### Provided passage
++++
The Team Health plane carrying eight doctors landed in Houston around 2 p.m. on Tuesday and were shuttled to one of the downtown hospitals where they were then divided into teams and flown by helicopter to various hospitals.

“We were working within an hour of arriving,” Mantooth said. “It was very well organized.”

Hoos-Reinke and Roberts were assigned to a Memorial Hermann hospital in a heavily flooded area, while Mantooth and a doctor from Austin they’d picked up along the way were taken to Memorial Hermann Pearland hospital. Memorial Hermann is largest not-for-profit health system in Southeast Texas and has several hospitals in Houston.

On scene at the hospital, Mantooth learned everything had been moved to the third floor because of flooding concerns, but the water started to recede before patients had to be moved.

“What they tell me is they had several hospitals close in Houston,” Mantooth said. “Once the hospital is flooded, even if you get the water out, the system is contaminated so it can take two months to reopen.”

Getting to a hospital for help is difficult enough, she said, but leaving the hospital is even more challenging.

“People can get here by ambulance and armored vehicles — the police are using their armored SWAT vehicles to be able to bring people in,” Mantooth said. “After the patients get here, they can’t leave. There are people who are discharged and can’t leave.”

While transportation is part of the challenge for patients who are ready to leave, the other problem is where to send people whose homes have flooded. Some patients are being dropped off at the hospital by boat, she said, and the skies are full of helicopters.
++++
### Raw data
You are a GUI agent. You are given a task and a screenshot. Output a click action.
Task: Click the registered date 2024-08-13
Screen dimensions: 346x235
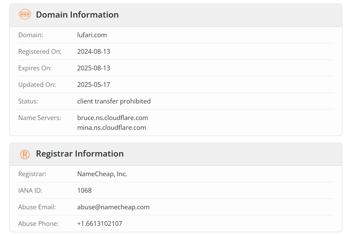pos(93,51)
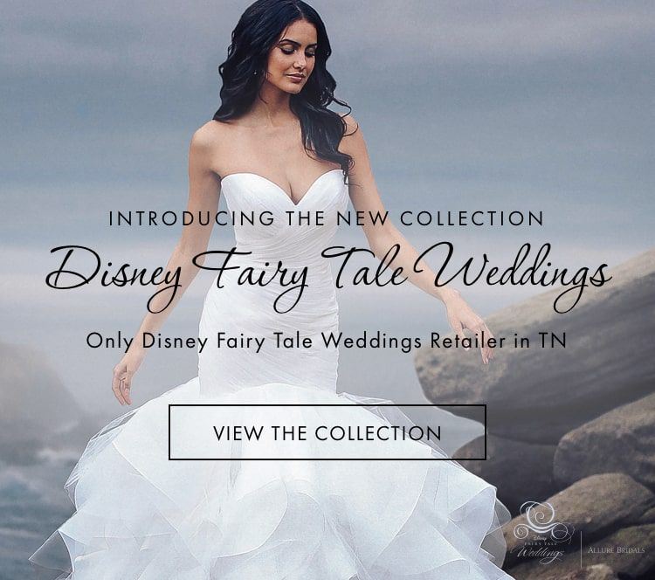Screen dimensions: 655x580
Task: Click the View The Collection button
Action: click(x=328, y=432)
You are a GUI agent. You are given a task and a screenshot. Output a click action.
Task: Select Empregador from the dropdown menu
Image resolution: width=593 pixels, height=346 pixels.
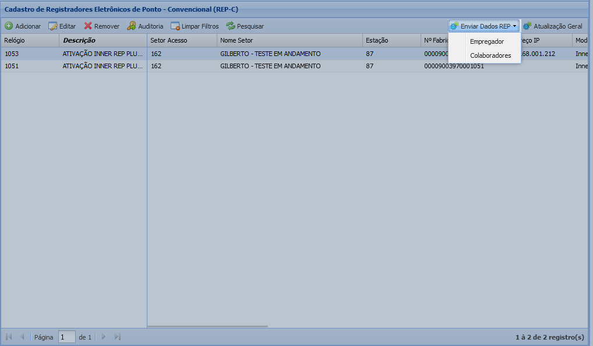click(486, 41)
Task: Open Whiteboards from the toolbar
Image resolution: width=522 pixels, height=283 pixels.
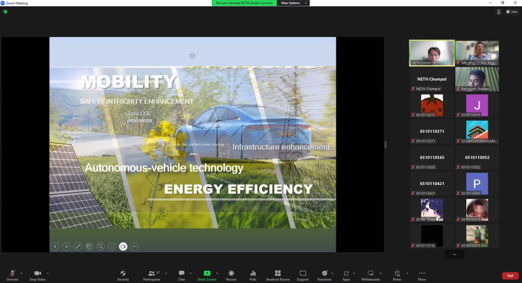Action: [x=370, y=273]
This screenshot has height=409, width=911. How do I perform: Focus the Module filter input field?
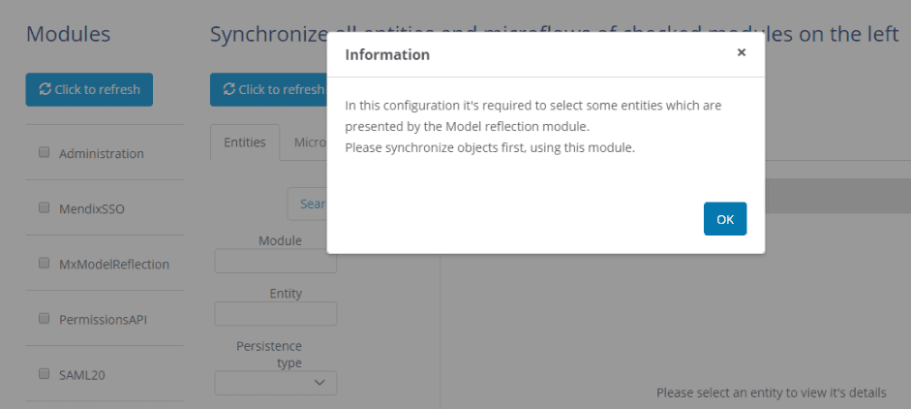coord(275,262)
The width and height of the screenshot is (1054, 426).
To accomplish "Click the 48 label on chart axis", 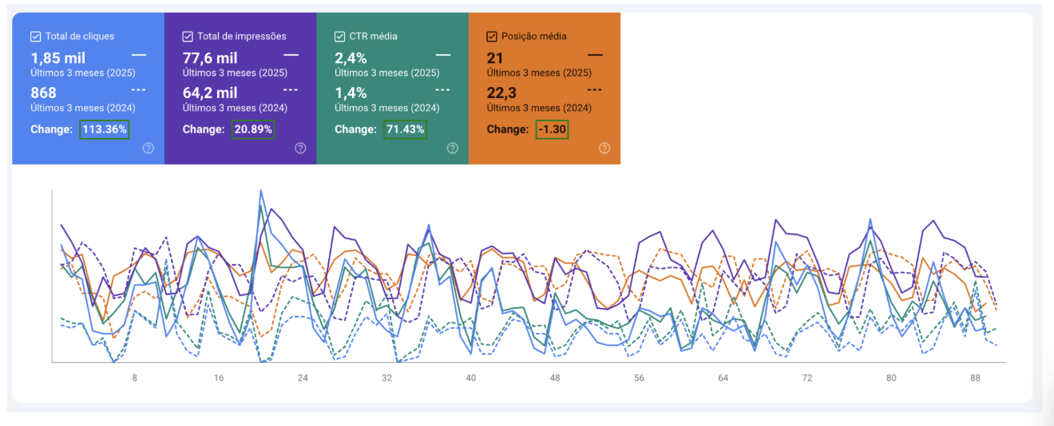I will (x=555, y=378).
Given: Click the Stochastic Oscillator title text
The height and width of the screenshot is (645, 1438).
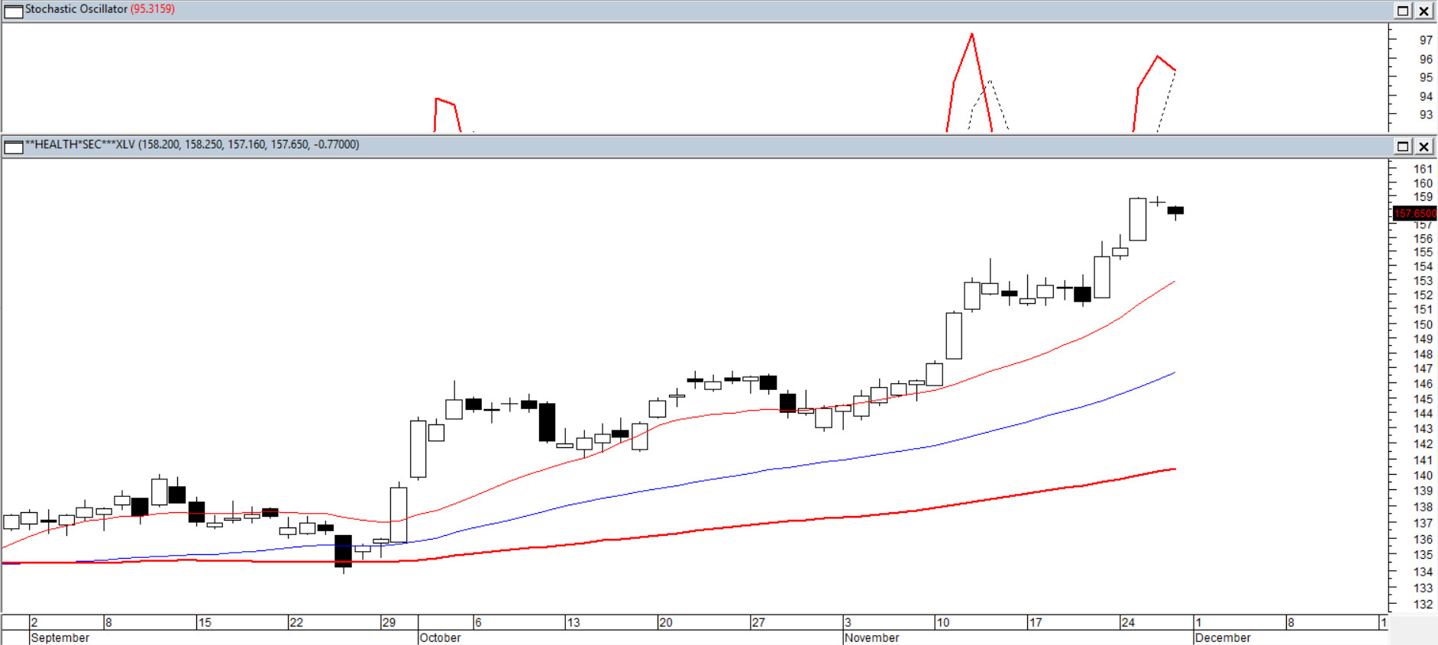Looking at the screenshot, I should point(76,9).
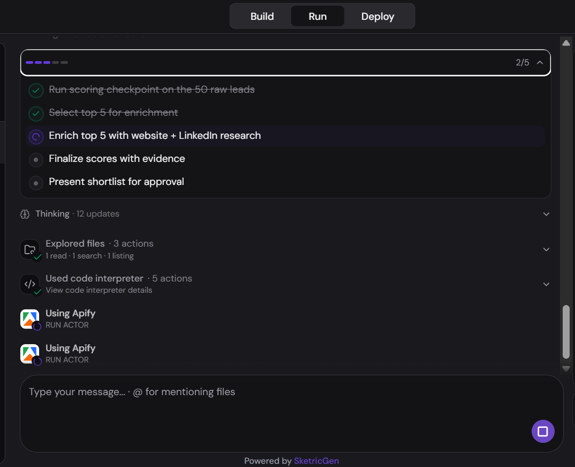Click the second Apify actor icon
The image size is (575, 467).
pyautogui.click(x=29, y=354)
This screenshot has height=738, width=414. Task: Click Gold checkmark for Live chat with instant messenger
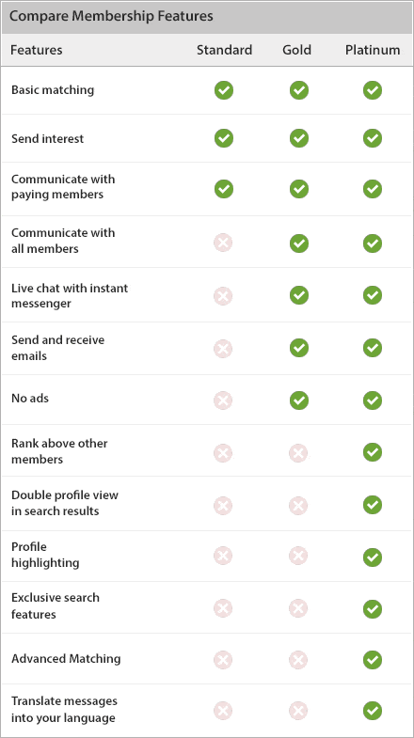click(299, 295)
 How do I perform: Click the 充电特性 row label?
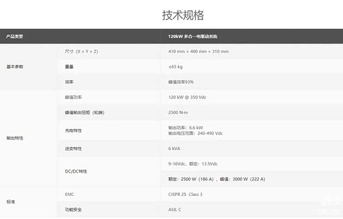click(73, 130)
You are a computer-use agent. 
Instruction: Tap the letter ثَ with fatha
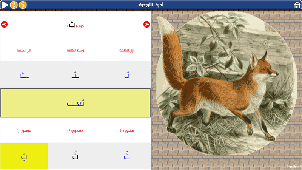[127, 156]
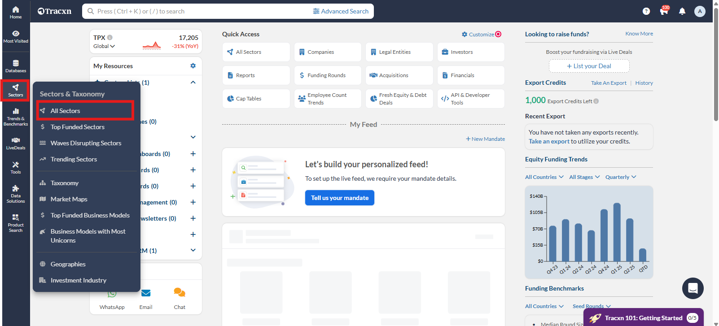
++++
### Task prompt
Answer these from the passage about doctors in flooded Houston:
(a) At about what time did the Team Health plane land in Houston?
(b) To which hospital were Mantooth and the doctor from Austin taken?
(c) What vehicles are the police using to bring people to the hospital?

### Task result
(a) Around 2 p.m. on Tuesday.
(b) Memorial Hermann Pearland hospital.
(c) Their armored SWAT vehicles.